Nora Ephron is the celebrated screenwriter of When Harry Met Sally..., Sleepless In Seattle, You've Got Mail and other films. She is a triple nominee for the Academy Award for Best Writing (Original Screenplay).

Charles Sykes

Four years after publishing I Feel Bad About My Neck, which included the memorable line, "You have to cut a redwood tree open to see how old it is, but you wouldn't have to if it had a neck," Nora Ephron, approaching 70, is more concerned than ever about aging.  In her new book, I Remember Nothing, she rues cleavage that "looks like a peach pit" and taking "so many pills in the morning you don't have room for breakfast." In the title essay, she flags life events of which she has retained nada  -- including meeting Eleanor Roosevelt in 1961 and seeing the Beatles live on Ed Sullivan in 1964. She quips, "I was not at Woodstock, but I might as well have been because I wouldn't remember it anyway." She concludes, "On some level my life has been wasted on me.  After all, if I can't remember it, who can?"

I Remember Nothing
I Remember Nothing: And Other Reflections
By Nora Ephron
Hardcover, 141 pages
List price: $22.95

Read An Excerpt

Since the early 1970s, when she wrote a column about women for Esquire magazine, Ephron has demonstrated a delightful ability to share her mundane woes -- from small breasts to a growing wattle -- and connect with her audience as if they were her new best friends. Like other engaging personal essayists, including Anne Lamott, David Sedaris, Sloane Crosley and the late Wendy Wasserstein, she has the common touch. Unlike them, she has also channeled her snappy repartee into hit movies, including When Harry Met Sally and You've Got Mail.

Ephron is obviously still sharp enough to joke about her memory hiccups.  She writes, "You can't retrieve your life (unless you're on Wikipedia, in which case you can retrieve an inaccurate version of it)," but reassures us that all is not lost because we're "living in the Google years. ... The Senior Moment has become the Google moment, and it has a much nicer, hipper, younger, more contemporary sound, doesn't it?"

Notice, in the passage above, how she slips in a little jab at Wikipedia?  That's classic Ephron: gloriously opinionated -- and on target.  In fact, several essays in I Remember Nothing originated as op-eds for The New York Times. These express outrage over miserable moviegoing experiences at multiplexes, and peeves about intrusive waiters who constantly interrupt conversations to offer you freshly ground pepper.

Self-deprecation and bold, sweeping statements are key to Ephron's humor.  She loves coining phrases: the bare patch at the back of her head, another sign of aging, is an "aruba," after the windswept resort it resembles. She delineates six stages of e-mail (infatuation, disenchantment, etc.) and five of inherited wealth (glee, sloth ...).  Several of the 23 essays are, in fact, nothing more than lists -- including what she'll miss (her kids, Central Park, pie) and what she won't (dry skin, critics, panels on Women in Film). Facile?

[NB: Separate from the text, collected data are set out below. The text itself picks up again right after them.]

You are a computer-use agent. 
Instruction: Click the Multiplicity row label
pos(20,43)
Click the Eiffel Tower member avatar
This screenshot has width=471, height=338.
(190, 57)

Slight? Occasionally. But even her lists are hilarious and eloquent.

Of course, Ephron is capable of burrowing deeper than wrinkles, as she reminds us in three heartfelt pieces that look back: on her work ("Journalism: A Love Story"); her mother, a successful screenwriter who raised four daughters and seemed to have it all before succumbing to alcoholism ("The Legend"); and her short-lived infatuation with Lillian Hellman ("Pentimento"). While she may not have reached what she calls "the nadir of old age, the Land of Anecdote," Ephron sure does know how to tell a story and entertain.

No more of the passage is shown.